- [Task brief] All records below are to be set down exactly, each character intact.

- [Data]

BEGIN

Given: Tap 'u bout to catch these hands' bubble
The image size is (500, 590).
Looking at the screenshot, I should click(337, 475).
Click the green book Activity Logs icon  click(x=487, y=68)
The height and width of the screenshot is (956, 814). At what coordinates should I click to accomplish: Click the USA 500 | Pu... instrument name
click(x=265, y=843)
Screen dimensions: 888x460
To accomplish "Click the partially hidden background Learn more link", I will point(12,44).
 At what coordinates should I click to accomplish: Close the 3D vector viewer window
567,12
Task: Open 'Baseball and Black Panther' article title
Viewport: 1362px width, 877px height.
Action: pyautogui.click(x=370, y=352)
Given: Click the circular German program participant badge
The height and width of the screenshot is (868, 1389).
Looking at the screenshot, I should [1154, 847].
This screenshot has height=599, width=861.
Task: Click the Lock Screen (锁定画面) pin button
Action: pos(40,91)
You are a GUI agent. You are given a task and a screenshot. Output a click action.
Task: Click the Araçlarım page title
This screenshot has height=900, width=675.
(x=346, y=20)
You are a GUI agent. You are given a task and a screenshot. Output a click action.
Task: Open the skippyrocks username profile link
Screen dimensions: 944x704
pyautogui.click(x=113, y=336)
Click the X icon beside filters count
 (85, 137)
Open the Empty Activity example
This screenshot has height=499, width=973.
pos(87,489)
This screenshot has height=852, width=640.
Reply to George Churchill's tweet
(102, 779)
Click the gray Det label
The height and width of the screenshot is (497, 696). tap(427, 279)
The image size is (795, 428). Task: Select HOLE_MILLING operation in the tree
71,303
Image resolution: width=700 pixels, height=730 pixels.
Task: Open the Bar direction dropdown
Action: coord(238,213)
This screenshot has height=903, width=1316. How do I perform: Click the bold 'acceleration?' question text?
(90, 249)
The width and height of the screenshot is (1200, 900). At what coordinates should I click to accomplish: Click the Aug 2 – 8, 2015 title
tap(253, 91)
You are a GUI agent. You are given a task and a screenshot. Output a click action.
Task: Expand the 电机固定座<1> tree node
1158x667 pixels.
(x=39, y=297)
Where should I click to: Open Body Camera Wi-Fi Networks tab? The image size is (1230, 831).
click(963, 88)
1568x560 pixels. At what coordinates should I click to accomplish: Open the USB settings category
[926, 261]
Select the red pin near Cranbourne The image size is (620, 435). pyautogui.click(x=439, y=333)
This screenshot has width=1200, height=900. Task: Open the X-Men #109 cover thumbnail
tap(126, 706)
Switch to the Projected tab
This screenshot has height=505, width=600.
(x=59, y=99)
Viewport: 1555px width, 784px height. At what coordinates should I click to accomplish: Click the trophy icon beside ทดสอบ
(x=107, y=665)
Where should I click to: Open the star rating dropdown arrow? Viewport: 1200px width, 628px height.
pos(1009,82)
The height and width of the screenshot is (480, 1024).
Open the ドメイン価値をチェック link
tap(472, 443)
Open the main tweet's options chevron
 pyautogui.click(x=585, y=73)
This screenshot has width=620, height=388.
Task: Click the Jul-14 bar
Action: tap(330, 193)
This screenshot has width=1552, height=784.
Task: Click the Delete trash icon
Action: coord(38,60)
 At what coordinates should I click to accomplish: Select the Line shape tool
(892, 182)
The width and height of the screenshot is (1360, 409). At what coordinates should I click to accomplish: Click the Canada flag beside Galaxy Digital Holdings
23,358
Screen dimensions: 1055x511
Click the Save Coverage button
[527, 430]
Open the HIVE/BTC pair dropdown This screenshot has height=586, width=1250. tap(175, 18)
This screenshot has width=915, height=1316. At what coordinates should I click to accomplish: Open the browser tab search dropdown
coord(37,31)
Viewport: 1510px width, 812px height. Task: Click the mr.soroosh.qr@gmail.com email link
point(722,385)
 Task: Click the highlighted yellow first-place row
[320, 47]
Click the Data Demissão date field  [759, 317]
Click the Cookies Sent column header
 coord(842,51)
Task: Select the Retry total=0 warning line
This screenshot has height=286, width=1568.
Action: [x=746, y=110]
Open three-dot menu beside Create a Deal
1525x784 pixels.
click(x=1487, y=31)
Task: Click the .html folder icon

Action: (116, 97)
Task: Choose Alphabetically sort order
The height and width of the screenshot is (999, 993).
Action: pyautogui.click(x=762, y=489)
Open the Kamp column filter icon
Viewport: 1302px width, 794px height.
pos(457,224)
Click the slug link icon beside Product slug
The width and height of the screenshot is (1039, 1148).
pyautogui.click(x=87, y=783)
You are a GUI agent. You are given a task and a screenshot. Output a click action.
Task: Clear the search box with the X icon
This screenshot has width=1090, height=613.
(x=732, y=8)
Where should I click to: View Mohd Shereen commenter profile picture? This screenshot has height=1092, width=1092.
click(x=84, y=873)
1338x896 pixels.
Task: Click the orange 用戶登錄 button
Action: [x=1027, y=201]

END

- [Answer space]
Given: Tap 'u bout to catch these hands' bubble
The image size is (500, 590).
Looking at the screenshot, I should click(337, 475).
Click the green book Activity Logs icon  click(x=487, y=68)
The height and width of the screenshot is (956, 814). At what coordinates should I click to accomplish: Click the USA 500 | Pu... instrument name
click(x=265, y=843)
Screen dimensions: 888x460
To accomplish "Click the partially hidden background Learn more link", I will point(12,44).
 At what coordinates should I click to accomplish: Close the 3D vector viewer window
567,12
Task: Open 'Baseball and Black Panther' article title
Viewport: 1362px width, 877px height.
Action: pyautogui.click(x=370, y=352)
Given: Click the circular German program participant badge
The height and width of the screenshot is (868, 1389).
Looking at the screenshot, I should [1154, 847].
This screenshot has height=599, width=861.
Task: Click the Lock Screen (锁定画面) pin button
Action: pos(40,91)
You are a GUI agent. You are given a task and a screenshot. Output a click action.
Task: Click the Araçlarım page title
This screenshot has height=900, width=675.
(x=346, y=20)
You are a GUI agent. You are given a task and a screenshot. Output a click action.
Task: Open the skippyrocks username profile link
Screen dimensions: 944x704
pyautogui.click(x=113, y=336)
Click the X icon beside filters count
 (85, 137)
Open the Empty Activity example
This screenshot has height=499, width=973.
pos(87,489)
This screenshot has height=852, width=640.
Reply to George Churchill's tweet
(102, 779)
Click the gray Det label
The height and width of the screenshot is (497, 696). tap(427, 279)
The image size is (795, 428). Task: Select HOLE_MILLING operation in the tree
71,303
Image resolution: width=700 pixels, height=730 pixels.
Task: Open the Bar direction dropdown
Action: coord(238,213)
This screenshot has height=903, width=1316. How do I perform: Click the bold 'acceleration?' question text?
(90, 249)
The width and height of the screenshot is (1200, 900). At what coordinates should I click to accomplish: Click the Aug 2 – 8, 2015 title
tap(253, 91)
You are a GUI agent. You are given a task and a screenshot. Output a click action.
Task: Expand the 电机固定座<1> tree node
1158x667 pixels.
(x=39, y=297)
Where should I click to: Open Body Camera Wi-Fi Networks tab? The image size is (1230, 831).
click(963, 88)
1568x560 pixels. At what coordinates should I click to accomplish: Open the USB settings category
[926, 261]
Select the red pin near Cranbourne The image size is (620, 435). pyautogui.click(x=439, y=333)
This screenshot has width=1200, height=900. Task: Open the X-Men #109 cover thumbnail
tap(126, 706)
Switch to the Projected tab
This screenshot has height=505, width=600.
(x=59, y=99)
Viewport: 1555px width, 784px height. At what coordinates should I click to accomplish: Click the trophy icon beside ทดสอบ
(x=107, y=665)
Where should I click to: Open the star rating dropdown arrow? Viewport: 1200px width, 628px height.
pos(1009,82)
The height and width of the screenshot is (480, 1024).
Open the ドメイン価値をチェック link
tap(472, 443)
Open the main tweet's options chevron
 pyautogui.click(x=585, y=73)
This screenshot has width=620, height=388.
Task: Click the Jul-14 bar
Action: tap(330, 193)
This screenshot has width=1552, height=784.
Task: Click the Delete trash icon
Action: coord(38,60)
 At what coordinates should I click to accomplish: Select the Line shape tool
(892, 182)
The width and height of the screenshot is (1360, 409). At what coordinates should I click to accomplish: Click the Canada flag beside Galaxy Digital Holdings
23,358
Screen dimensions: 1055x511
Click the Save Coverage button
[527, 430]
Open the HIVE/BTC pair dropdown This screenshot has height=586, width=1250. tap(175, 18)
This screenshot has width=915, height=1316. At what coordinates should I click to accomplish: Open the browser tab search dropdown
coord(37,31)
Viewport: 1510px width, 812px height. Task: Click the mr.soroosh.qr@gmail.com email link
point(722,385)
 Task: Click the highlighted yellow first-place row
[320, 47]
Click the Data Demissão date field  [759, 317]
Click the Cookies Sent column header
 coord(842,51)
Task: Select the Retry total=0 warning line
This screenshot has height=286, width=1568.
Action: [x=746, y=110]
Open three-dot menu beside Create a Deal
1525x784 pixels.
click(x=1487, y=31)
Task: Click the .html folder icon

Action: (116, 97)
Task: Choose Alphabetically sort order
The height and width of the screenshot is (999, 993).
Action: pyautogui.click(x=762, y=489)
Open the Kamp column filter icon
Viewport: 1302px width, 794px height.
pos(457,224)
Click the slug link icon beside Product slug
The width and height of the screenshot is (1039, 1148).
pyautogui.click(x=87, y=783)
You are a GUI agent. You are given a task and a screenshot. Output a click action.
Task: Clear the search box with the X icon
This screenshot has width=1090, height=613.
(x=732, y=8)
Where should I click to: View Mohd Shereen commenter profile picture? This screenshot has height=1092, width=1092.
click(x=84, y=873)
1338x896 pixels.
Task: Click the orange 用戶登錄 button
Action: [x=1027, y=201]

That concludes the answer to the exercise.